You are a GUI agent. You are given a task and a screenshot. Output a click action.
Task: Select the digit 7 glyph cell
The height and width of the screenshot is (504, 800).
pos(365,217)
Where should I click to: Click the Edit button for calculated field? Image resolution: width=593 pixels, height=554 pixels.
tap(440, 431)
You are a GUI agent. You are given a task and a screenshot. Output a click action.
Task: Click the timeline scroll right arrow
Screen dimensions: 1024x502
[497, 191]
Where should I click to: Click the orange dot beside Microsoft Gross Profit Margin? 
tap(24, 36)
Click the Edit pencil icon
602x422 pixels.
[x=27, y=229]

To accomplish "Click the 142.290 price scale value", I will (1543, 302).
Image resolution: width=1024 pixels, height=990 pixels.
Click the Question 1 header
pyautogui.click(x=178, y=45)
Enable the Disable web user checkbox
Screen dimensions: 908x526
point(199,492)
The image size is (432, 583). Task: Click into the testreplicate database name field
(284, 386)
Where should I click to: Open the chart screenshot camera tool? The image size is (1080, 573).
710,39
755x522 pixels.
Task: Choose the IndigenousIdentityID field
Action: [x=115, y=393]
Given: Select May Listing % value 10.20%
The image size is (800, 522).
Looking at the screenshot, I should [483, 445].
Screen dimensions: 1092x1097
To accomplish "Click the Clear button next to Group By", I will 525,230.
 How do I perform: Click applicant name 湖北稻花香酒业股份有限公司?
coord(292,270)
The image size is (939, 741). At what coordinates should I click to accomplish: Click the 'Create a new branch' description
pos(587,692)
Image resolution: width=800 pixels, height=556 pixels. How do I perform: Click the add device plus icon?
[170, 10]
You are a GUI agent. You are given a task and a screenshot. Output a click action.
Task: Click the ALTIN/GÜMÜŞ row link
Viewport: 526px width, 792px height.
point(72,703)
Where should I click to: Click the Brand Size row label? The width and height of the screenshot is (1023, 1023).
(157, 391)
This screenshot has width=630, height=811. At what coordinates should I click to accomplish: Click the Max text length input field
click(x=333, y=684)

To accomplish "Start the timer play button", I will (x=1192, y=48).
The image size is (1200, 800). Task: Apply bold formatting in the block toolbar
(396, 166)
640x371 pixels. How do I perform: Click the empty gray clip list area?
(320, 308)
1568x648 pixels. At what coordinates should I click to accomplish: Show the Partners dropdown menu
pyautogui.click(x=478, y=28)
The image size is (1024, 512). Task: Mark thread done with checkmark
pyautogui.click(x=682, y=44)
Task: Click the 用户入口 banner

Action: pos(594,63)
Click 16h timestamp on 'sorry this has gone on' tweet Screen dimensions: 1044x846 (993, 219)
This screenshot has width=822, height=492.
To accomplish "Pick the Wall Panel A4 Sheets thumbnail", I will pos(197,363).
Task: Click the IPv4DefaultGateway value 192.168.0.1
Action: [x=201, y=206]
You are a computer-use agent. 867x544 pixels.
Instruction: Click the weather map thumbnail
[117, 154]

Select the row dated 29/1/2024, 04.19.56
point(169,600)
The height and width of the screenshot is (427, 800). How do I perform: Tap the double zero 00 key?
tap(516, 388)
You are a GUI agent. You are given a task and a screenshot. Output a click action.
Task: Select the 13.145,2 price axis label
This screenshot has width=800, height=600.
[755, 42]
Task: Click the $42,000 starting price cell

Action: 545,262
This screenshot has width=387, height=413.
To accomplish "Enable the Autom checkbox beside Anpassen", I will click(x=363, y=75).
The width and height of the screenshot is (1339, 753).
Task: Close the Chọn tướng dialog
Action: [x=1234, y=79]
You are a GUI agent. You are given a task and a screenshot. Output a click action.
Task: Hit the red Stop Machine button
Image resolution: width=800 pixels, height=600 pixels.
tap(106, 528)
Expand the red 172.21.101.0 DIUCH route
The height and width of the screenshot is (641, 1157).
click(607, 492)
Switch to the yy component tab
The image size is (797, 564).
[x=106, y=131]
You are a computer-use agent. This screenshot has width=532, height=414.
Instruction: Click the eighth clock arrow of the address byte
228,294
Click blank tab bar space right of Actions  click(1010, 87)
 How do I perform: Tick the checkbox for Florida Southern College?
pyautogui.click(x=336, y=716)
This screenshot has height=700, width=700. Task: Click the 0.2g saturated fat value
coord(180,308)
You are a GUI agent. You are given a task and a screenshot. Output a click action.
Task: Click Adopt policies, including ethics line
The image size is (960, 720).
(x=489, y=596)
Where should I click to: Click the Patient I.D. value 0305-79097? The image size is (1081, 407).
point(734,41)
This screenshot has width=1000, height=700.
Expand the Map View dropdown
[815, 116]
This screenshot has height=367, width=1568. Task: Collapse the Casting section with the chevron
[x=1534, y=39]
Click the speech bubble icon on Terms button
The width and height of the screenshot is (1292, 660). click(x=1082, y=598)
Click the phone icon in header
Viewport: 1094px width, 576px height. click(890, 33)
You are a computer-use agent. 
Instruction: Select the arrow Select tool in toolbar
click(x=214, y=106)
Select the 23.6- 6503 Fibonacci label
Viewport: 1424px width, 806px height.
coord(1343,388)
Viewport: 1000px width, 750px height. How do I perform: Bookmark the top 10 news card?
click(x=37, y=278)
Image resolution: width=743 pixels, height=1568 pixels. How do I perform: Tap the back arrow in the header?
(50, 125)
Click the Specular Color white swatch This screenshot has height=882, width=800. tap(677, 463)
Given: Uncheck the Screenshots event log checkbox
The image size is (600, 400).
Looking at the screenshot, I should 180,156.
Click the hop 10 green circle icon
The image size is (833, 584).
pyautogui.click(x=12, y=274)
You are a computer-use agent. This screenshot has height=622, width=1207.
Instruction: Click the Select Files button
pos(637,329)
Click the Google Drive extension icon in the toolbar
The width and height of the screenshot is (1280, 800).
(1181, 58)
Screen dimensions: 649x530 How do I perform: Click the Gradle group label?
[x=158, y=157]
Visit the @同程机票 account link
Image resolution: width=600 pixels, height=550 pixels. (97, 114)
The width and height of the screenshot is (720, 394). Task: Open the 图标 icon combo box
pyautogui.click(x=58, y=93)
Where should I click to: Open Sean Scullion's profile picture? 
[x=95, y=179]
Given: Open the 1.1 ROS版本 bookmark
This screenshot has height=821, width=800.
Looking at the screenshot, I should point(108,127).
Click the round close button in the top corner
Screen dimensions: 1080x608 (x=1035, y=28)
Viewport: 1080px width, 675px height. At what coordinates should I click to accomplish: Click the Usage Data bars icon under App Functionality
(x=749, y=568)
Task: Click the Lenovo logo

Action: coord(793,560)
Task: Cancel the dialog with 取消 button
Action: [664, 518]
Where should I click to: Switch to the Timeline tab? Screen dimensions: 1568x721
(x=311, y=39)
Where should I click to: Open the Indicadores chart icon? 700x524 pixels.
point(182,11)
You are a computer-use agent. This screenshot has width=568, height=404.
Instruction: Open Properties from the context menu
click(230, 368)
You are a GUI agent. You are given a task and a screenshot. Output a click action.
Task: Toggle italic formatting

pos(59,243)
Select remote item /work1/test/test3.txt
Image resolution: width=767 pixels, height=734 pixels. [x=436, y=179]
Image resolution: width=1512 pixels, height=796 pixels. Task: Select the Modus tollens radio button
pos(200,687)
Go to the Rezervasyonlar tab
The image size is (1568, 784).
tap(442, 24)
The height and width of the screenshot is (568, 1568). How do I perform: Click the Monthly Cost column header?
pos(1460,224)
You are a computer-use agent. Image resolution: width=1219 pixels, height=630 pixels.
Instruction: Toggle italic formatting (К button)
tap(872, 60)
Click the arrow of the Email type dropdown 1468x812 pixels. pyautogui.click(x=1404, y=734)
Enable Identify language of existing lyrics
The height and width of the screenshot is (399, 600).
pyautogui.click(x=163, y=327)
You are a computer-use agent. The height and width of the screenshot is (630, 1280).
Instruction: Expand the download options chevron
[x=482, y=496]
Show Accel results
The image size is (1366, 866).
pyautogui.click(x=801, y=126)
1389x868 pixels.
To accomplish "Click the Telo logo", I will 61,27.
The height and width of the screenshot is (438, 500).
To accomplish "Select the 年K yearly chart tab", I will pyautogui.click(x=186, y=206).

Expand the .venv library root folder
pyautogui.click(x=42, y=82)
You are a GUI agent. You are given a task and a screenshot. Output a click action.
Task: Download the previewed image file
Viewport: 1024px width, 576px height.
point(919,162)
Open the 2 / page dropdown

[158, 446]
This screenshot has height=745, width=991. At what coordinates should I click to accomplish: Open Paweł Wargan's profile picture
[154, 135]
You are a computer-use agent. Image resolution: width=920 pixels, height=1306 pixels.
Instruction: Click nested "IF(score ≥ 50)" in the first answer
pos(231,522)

Task details -
The answer must be exactly the lines from the one containing "Viewport: 1024px width, 576px height." through the final line of the data, both ends included, and nothing else.

Response box -
Viewport: 1024px width, 576px height.
point(919,162)
Open the 2 / page dropdown

[158, 446]
This screenshot has height=745, width=991. At what coordinates should I click to accomplish: Open Paweł Wargan's profile picture
[154, 135]
You are a computer-use agent. Image resolution: width=920 pixels, height=1306 pixels.
Instruction: Click nested "IF(score ≥ 50)" in the first answer
pos(231,522)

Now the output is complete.